- Origin: Bay City, Michigan, United States
- Genres: Deathcore; mathcore; grindcore;
- Years active: 2004–2009; 2015–present;
- Labels: Ferret; Good Fight;
- Members: Drew Slavik James Watson Chris Fox Rick Woods
- Past members: Adam Payne Adam Karpinski Brandon Schroder Travis Martin Jake Duhaime Josh Kreuger Andy Dalton
- Website: www.iheartcunt.com (archived via Archive.org)

= See You Next Tuesday (band) =

American deathcore band

See You Next Tuesday is an American deathcore band from Bay City, Michigan. Founded in 2004, the group was active until their initial disbandment in 2009. During this period, they were signed to indie label Ferret Music and released two full-length studio albums, Parasite (2007) and Intervals (2008). The band cited financial difficulties and personal circumstances as the primary reasons for their dissolution.

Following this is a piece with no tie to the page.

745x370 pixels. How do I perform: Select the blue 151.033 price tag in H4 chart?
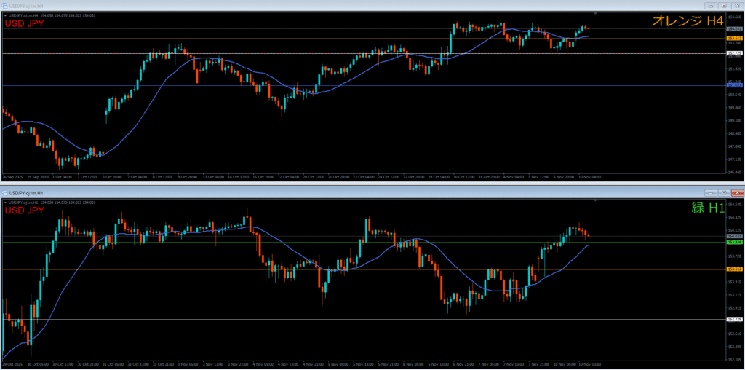[734, 86]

In spring 2015, See You Next Tuesday announced it would be making a one-off appearance to perform at Don't Call It A Fest II on September 12, 2015. Following this performance, the group, after deliberations, elected to continue their activities and formally reestablished themselves as an active band, subsequently signing with Good Fight Entertainment. In early 2023, they released their third studio album, Distractions, marking their first full-length release in approximately fifteen years.

==History==
See You Next Tuesday was formed in Bay City, Michigan, in February 2004, the band originally started out as a joke, but when the group found their early live performances went well, they began to take their music seriously. The group released two EPs with their original vocalist, Brandon "Bear" Schroder before his leaving in late 2006. After Schroder's departure, Chris Fox, formerly of the metalcore band Flesh and Blood Robot took his place. With this new See You Next Tuesday line-up, they developed their debut full-length album Parasite at Planet Red Studios in Richmond, Virginia and it was released in April 2007 on Ferret Music. According to the band members, the album had to be recorded twice due to the original finished guitar and drum tracks being lost in a computer crash. It is said that the second recording session (the one that ended up on the record) was a better and smoother recording than the original one that was lost in the crash. The album, containing 14 tracks, was produced by Andreas Magnusson, and was released on April 3, 2007, to mixed reviews.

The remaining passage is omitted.